START Entries provided

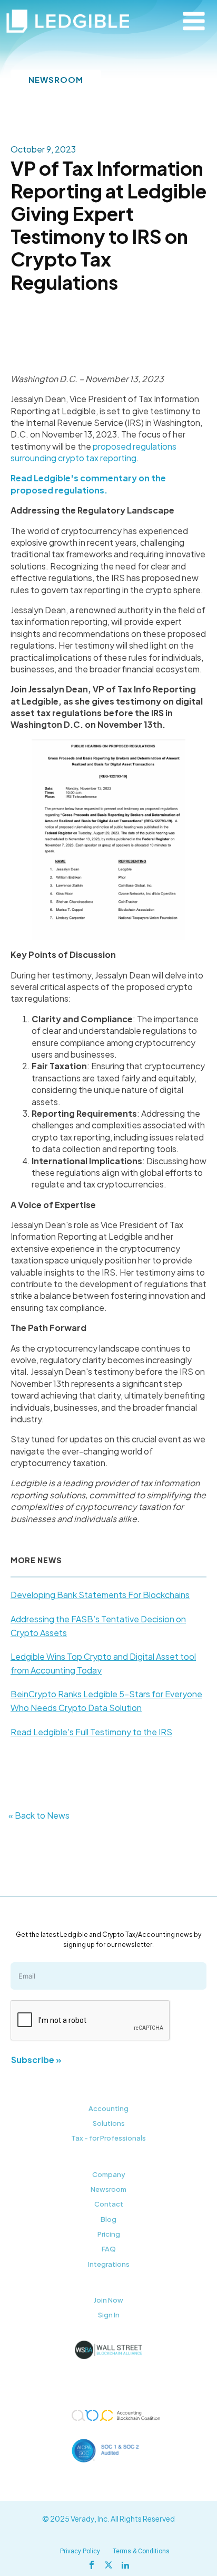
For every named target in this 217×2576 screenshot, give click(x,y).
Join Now (108, 2300)
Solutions (109, 2123)
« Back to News (39, 1815)
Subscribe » (36, 2059)
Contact (108, 2204)
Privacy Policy (80, 2551)
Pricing (108, 2234)
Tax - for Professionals (108, 2138)
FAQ (109, 2248)
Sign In (109, 2314)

END Entries provided

## Task item
Please give every line above again word for word, apart from the pictures.

## Your response
For every named target in this 217×2576 screenshot, give click(x,y).
Join Now (108, 2300)
Solutions (109, 2123)
« Back to News (39, 1815)
Subscribe » (36, 2059)
Contact (108, 2204)
Privacy Policy (80, 2551)
Pricing (108, 2234)
Tax - for Professionals (108, 2138)
FAQ (109, 2248)
Sign In (109, 2314)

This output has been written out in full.